Famille Besner d'origine française

Les premiers Besner canadiens

Tous les enfants de Jean Bézanaire et de Marie-Anne Gruzelin sont nés à St-Michel de Vaudreuil, mais les premiers baptêmes sont consignés aux registres de Ste-Anne-de-Bellevue et quelques uns à St-Joseph de Soulanges (Les Cèdres). Ont atteint l'âge adulte, huit filles et un seul fils, prénommé Jacques, né et baptisé à Vaudreuil, le 9 juillet 1768. Étant le seul garçon de la famille, ce dernier hérita des terres paternelles et du surnom de «Prêt à boire». Son mariage eut également lieu à Vaudreuil, le 19 janvier 1792. Son épouse se nommait Angélique Poirier, fille de Michel Poirier et de Marie-Louise Génus. Jacques « Besenert » est décédé le 12 décembre 1827, âgé de 59 ans et fut inhumé sous l'église, du côté droit, ce qui dénote une certaine aisance, puisqu'on ne réservait cet honneur qu'aux nobles ou bourgeois, les gens du commun étant enterrés dans l'enclos du cimetière, les uns à la suite des autres.

Jacques Bezner réalisa une étonnante revanche des berceaux: il eut une seule fille mais neuf garçons ! L'un d'eux, Michel, hérita des terres ancestrales et fut le seul qui habita Vaudreuil dans ce qui est aujourd'hui Dorion. Sept de ses frères s'identifièrent à Coteau-du-Lac entre les années 1815 et 1850 et l'autre, Jacques, y mourut à 19 ans d'une maladie contractée aux Fortifications où il travaillait. Six des Besner de cette troisième génération y développèrent des terres, et cinq y ont laissé des descendants. A la génération suivante, deux fils de celui de Vaudreuil vinrent y rejoindre leurs oncles et cousins.

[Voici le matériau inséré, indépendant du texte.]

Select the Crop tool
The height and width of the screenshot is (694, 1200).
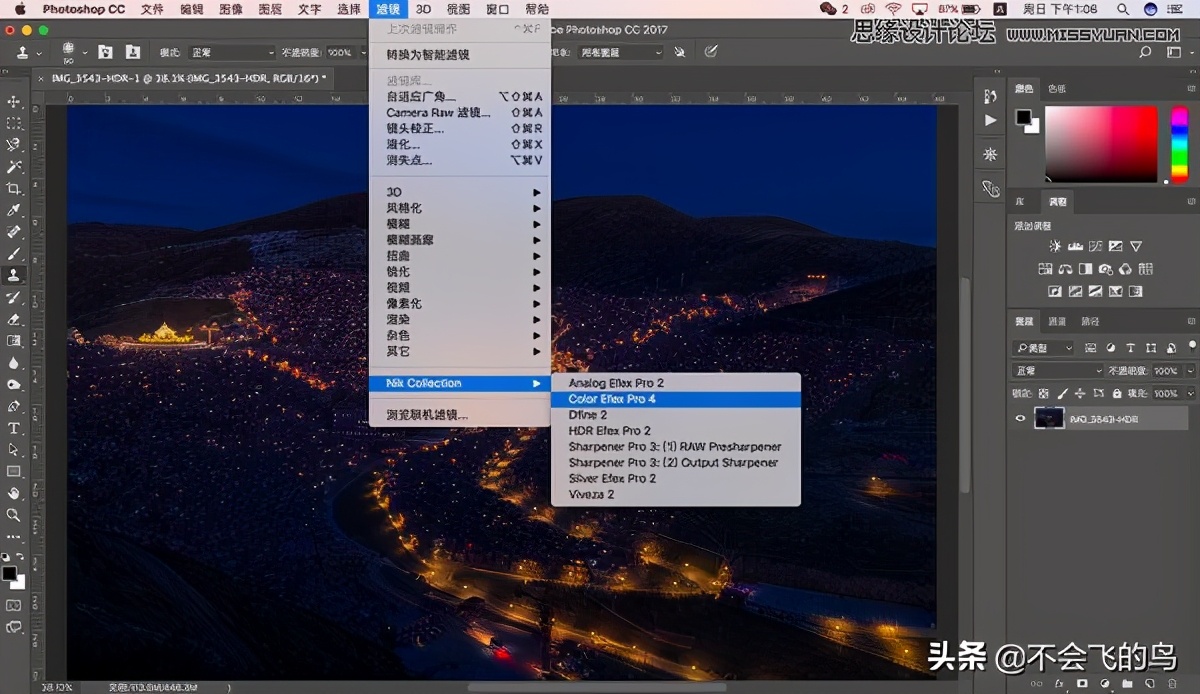(13, 190)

Cette famille est du nombre des pionniers de Coteau-du-Lac.

La région de Vaudreuil-Soulanges au Québec est réputée pour sa terre lourde et fertile

C'est dans la seigneurie de Soulanges, spécialement à Coteau-du-Lac et à Saint-Clet que les Besner furent les plus prolifiques

Le coeur du "vieux" Vaudreuil

Les débuts institutionnels de Saint-Ignace de Coteau-du-Lac

Le surnom « prêt à boire »  a évolué en «Pot-à-boire», et seuls les descendants de Benjamin-III , de la troisième génération, dont je suis moi-même issu, le portent comme distinctif de ceux de ses frères, ceux de Paul-III étant surnommés les «Paulais», ceux de Pascal-III, étant surnommés du prénom de leur père, tout comme les «Michel», les «Antoine»; puis il y a les «Benjamin», qui sont en fait les descendants de Jean-Baptiste et doivent leur surnom au prénom de l'un de ses fils.